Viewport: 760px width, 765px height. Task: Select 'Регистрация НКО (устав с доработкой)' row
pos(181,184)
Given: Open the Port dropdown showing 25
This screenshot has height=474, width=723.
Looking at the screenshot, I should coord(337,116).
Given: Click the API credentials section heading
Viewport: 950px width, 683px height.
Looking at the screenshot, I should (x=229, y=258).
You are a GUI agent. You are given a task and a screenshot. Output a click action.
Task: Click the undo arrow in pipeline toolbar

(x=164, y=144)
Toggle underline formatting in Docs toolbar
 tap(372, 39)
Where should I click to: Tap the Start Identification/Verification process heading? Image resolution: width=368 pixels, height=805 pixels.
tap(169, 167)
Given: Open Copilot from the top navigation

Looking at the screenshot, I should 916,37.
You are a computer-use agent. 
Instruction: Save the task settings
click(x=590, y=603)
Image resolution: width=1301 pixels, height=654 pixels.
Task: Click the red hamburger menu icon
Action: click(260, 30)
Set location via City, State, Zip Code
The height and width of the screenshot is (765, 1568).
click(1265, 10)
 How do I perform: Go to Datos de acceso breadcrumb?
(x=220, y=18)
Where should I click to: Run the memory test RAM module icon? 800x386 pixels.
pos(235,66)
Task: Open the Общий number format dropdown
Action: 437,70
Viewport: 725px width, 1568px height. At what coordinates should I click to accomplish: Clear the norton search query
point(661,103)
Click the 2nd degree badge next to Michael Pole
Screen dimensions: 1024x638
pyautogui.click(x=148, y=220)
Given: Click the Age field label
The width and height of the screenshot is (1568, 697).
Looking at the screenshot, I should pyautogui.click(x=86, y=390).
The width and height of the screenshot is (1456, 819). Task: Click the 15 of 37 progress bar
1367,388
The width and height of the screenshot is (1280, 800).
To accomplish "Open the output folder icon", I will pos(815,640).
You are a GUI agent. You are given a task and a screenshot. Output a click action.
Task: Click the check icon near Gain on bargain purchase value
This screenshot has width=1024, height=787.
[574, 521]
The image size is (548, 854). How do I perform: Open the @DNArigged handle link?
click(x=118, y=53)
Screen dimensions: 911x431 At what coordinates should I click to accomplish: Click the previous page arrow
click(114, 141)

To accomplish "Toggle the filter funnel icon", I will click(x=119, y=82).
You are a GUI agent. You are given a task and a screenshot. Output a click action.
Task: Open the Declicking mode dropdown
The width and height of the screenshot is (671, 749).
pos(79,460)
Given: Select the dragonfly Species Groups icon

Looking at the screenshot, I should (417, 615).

··········

Your goal → Render the data from the line with "Screen dimensions: 911x431" up to and including the line with "pos(79,460)" as a Markdown table with the columns Row and Data line. Number each line in order and leave out blank lines.

Written response →
| Row | Data line |
|---|---|
| 1 | Screen dimensions: 911x431 At what coordinates should I click to accomplish: Click the previous page arrow |
| 2 | click(114, 141) |
| 3 | To accomplish "Toggle the filter funnel icon", I will click(x=119, y=82). |
| 4 | You are a GUI agent. You are given a task and a screenshot. Output a click action. |
| 5 | Task: Open the Declicking mode dropdown |
| 6 | The width and height of the screenshot is (671, 749). |
| 7 | pos(79,460) |